EXERCISE
Turn the text lines of the entries below into a Markdown table with the columns "Row" and "Line," numbering each row and skipping blank lines. Leave the pictures out.

--- Begin ---

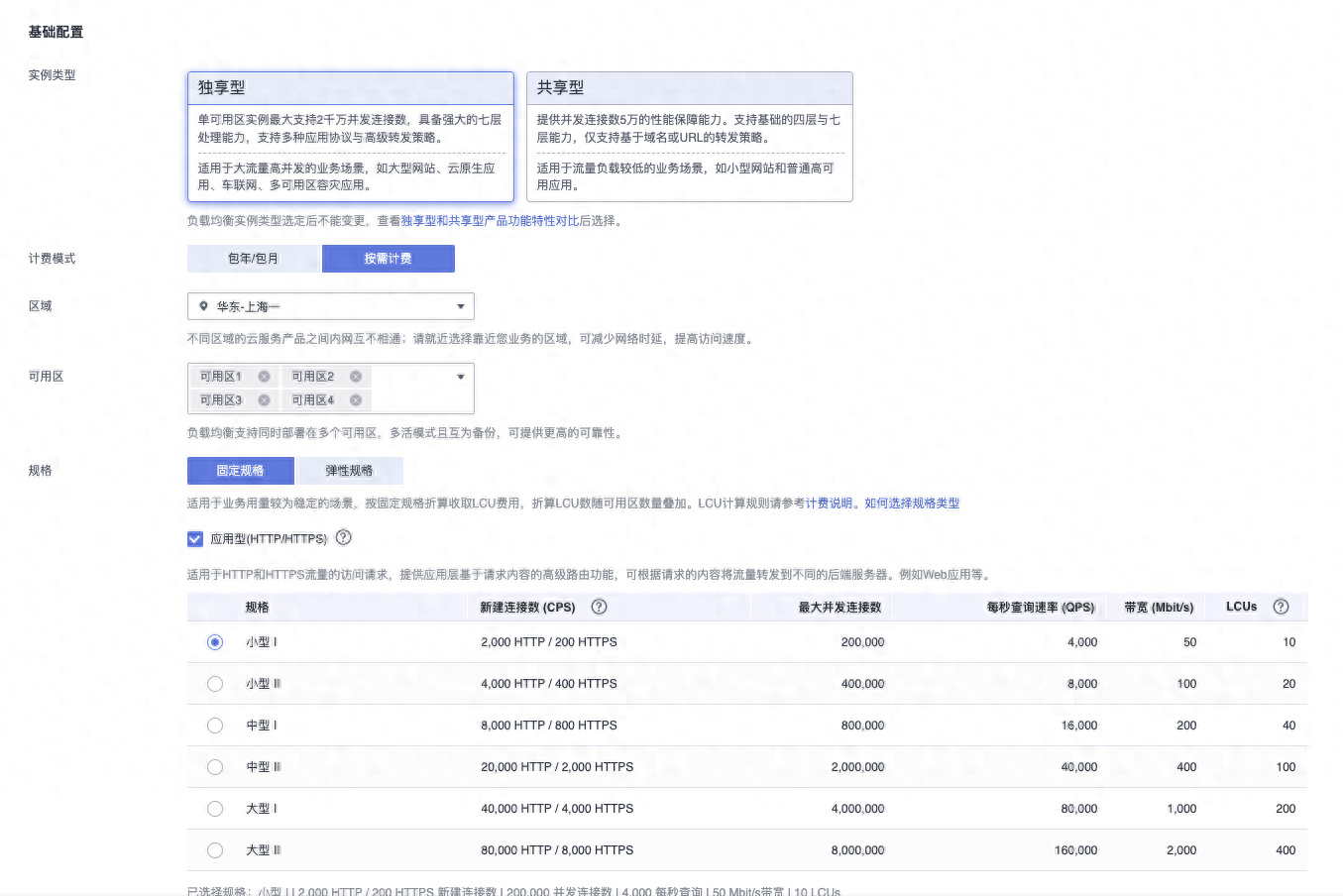
Task: Uncheck the 应用型(HTTP/HTTPS) checkbox
Action: coord(194,539)
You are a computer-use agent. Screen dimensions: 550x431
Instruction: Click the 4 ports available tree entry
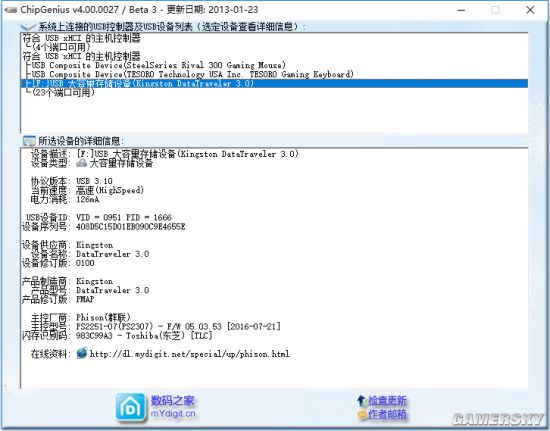[x=61, y=47]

--- End ---

WRITTEN ANSWER
| Row | Line |
|---|---|
| 1 | Task: Uncheck the 应用型(HTTP/HTTPS) checkbox |
| 2 | Action: coord(194,539) |
| 3 | You are a computer-use agent. Screen dimensions: 550x431 |
| 4 | Instruction: Click the 4 ports available tree entry |
| 5 | [x=61, y=47] |